In deze periode wijdden de getalenteerde personen zich aan de studie van puur abstracte en intellectuele ideeën. Ze zouden de universele waarheid en kennis ontdekken. Het was een periode van dialectische training. Na deze training zouden ze de echte leiders en gidsen van de staat worden.

Op de leeftijd van 50, na het geven van waardevolle diensten aan de staat, zouden ze met pensioen gaan en zich toewijden aan puur intellectueel leven. Het was een leven van eenzaamheid en gelukzaligheid. Het was een tijd voor het nastreven van pure filosofie en contemplatie.

Plato maakt een onderscheid tussen theoretische en praktische aspecten van het onderwijs van een bepaald onderwerp. In de derde fase werd het praktische aspect of de toepassing van een onderwerp benadrukt. In de eerdere stadia waren theorieën meer benadrukt. Praktisch aspect helpt bij het ontwikkelen van wetenschappelijke vooruitzichten of faculteiten. In het onderwijsplan van Plato moet men aan het einde van een bepaalde fase praktische diensten verlenen in termen van zijn capaciteit.
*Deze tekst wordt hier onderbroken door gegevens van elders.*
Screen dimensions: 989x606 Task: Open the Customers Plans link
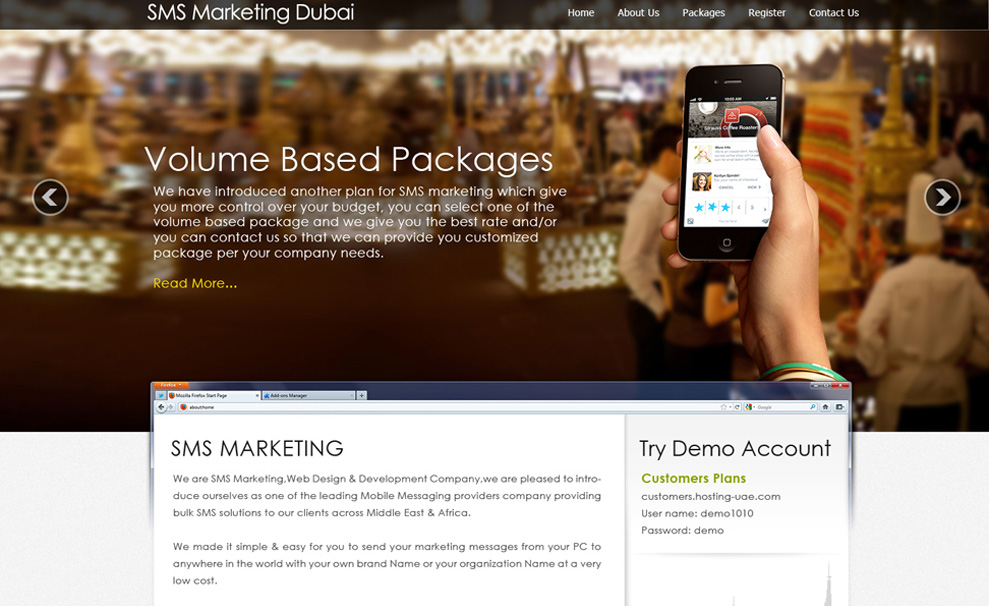tap(693, 478)
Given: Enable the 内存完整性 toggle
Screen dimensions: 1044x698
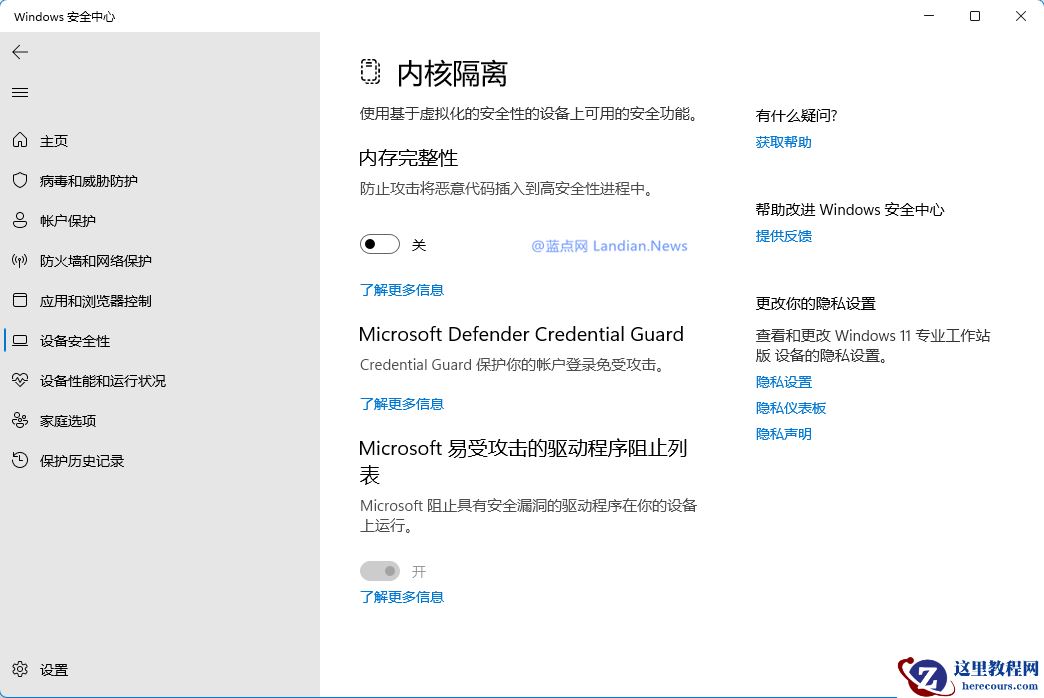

Wat de literatuur betreft, had Plato een heel beperkte opvatting. Hij was geen voorstander van het delen van vele delen van de oude Griekse literatuur - waaronder Homerus (700 voor Christus) - vanwege hun 'immorele' karakter. Hij was een moralist en een conservatief.

Wat muziek betreft, in zijn enge zin, had Plato een zeer hoge mening. In de Republiek erkende hij het belang en de waarde van muziek op het gebied van onderwijs. Hij meende dat in de vroegste fase van het onderwijs het praktische aspect van muziek zou moeten worden meegedeeld.

Muziek is een wetenschap van harmonie. Muziek heeft een directe aantrekkingskracht op de ziel of het hart van de mens. Het verheft het morele leven van de mens. Het brengt harmonie van de ziel. Het was een van de doelstellingen van het Griekse liberale onderwijs.

In zijn plan geeft Plato hetzelfde onderwijs voor vrouwen als voor mannen en geeft het een van de vroegste verdedigingen van vrouwenonderwijs. In deze Plato gaat het veel verder dan zijn eigen en latere tijden. Zijn dialogen bevatten de belangrijkste uiteenzetting van de socratische methode. Ondanks de onuitvoerbaarheid van de regeling moet de Republiek daarom worden beschouwd als een van de belangrijkste educatieve verhandelingen ooit geschreven.

De permanente waarde van Plato's educatieve geschriften is te vinden in de geformuleerde principes. Vanuit zijn theorie van ideeën en zijn theorie van het goede, ontwikkelt Plato in de Republiek het fundamentele ethische principe dat ieder individu zijn leven moet wijden aan het doen van datgene waar hij van nature het best geschikt voor is.

Daardoor zal hij dat wat het hoogste is voor zichzelf bereiken en het meeste bereiken voor de maatschappij. Hieruit volgt het pedagogische principe dat het de functie van het onderwijs is om te bepalen wat elk individu het best past bij de natuur om te doen, en dan om hem voor te bereiden op deze dienst. Dit is de formulering van het Griekse ideaal van een liberale opvoeding.

Op oudere leeftijd schreef Plato nog een educatief boek. Het was 'De Wetten'. Het was in veel opzichten inferieur aan 'Republiek'. De Republiek was de oprichting van een jonge man met volledige vitaliteit en ijver van sociale hervorming. 'The Laws' was de oprichting van een oude conservatieve en reactionaire.

De Republiek was een ideale uiteenzetting van een ideale opleiding in een ideale staat. 'The Laws' was realistischer dan de Republiek. Maar het biedt geen nieuwe onderwijstheorie.